The Court cancelled the registration of the Applicant's shape mark on the grounds that, by registering the S bend as such, the Applicant effectively sought to extend the term of the patent's exclusivity, which expired long ago.

In light of the Judgment, the short answer to the title of this FocusPaper is, invariably, no. A shape trade mark cannot be used to extend expired patent rights, especially in circumstances where the actual sign is the only real way of describing the article.

The assistance of Mandy Chapman, Solicitor, in writing this article is appreciated.


1 Relief based on s 24 was abandoned.
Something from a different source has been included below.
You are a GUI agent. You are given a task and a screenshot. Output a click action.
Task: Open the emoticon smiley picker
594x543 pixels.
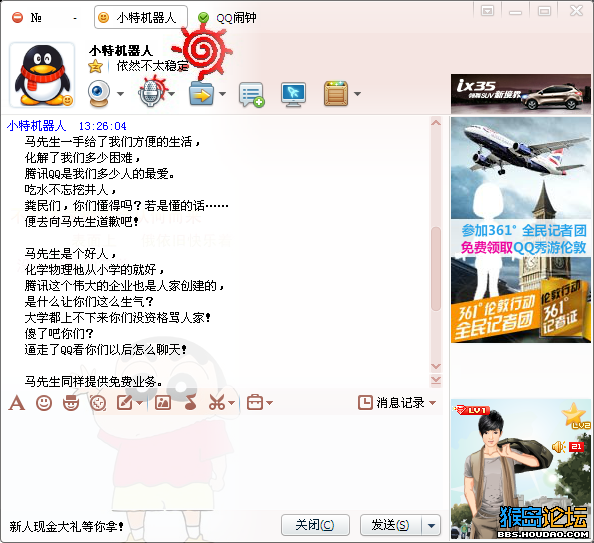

S 24 states: Trade mark consisting of sign that becomes accepted as sign describing article etc. (1) This section applies if a registered trade mark consists of, or contains, a sign that, after the date of registration of the trade mark, becomes generally accepted within the relevant trade as the sign that describes or is the name of an article, substance or service. (2) If the trade mark consists of the sign, the registered owner: (a) does not have any exclusive rights to use, or authorise other persons to use, the trade mark in relation to: (i) the article or substance or other goods of the same description; or (ii) the service or other services of the same description; and (b) is taken to have ceased to have those exclusive rights from and including the day determined by the court under subsection (4). (3) If the trade mark contains the sign, the registered owner: (a) does not have any exclusive rights to use, or authorise other persons to use, the sign in relation to: (i) the article or substance or other goods of the same description; or (ii) the service or other services of the same description; and (b) is taken to have ceased to have those exclusive rights from the day determined by the court under subsection (4). (4) For the purposes of subsections (2) and (3), a prescribed court may determine the day on which a sign first became generally accepted within the relevant trade as the sign that describes or is the name of the article, substance or service.

2 Section 122(1)(e) provides that a person does not infringe a registered trade mark when: (e) the person exercises a right to use a trade mark given to the person under this Act ...'; Section 120(2) provides for infringement of a registered trade mark if the person uses as a trade mark a sign that is substantially identical with a trade mark in relation to goods of the same description as the goods in respect of which the trade mark is registered; Section 120(2) contains a qualification in these terms: However, the person is not taken to have infringed the trade mark if the person establishes that using the sign as the person did is not likely to deceive or cause confusion.

The content of this article is intended to provide a general guide to the subject matter. Specialist advice should be sought about your specific circumstances.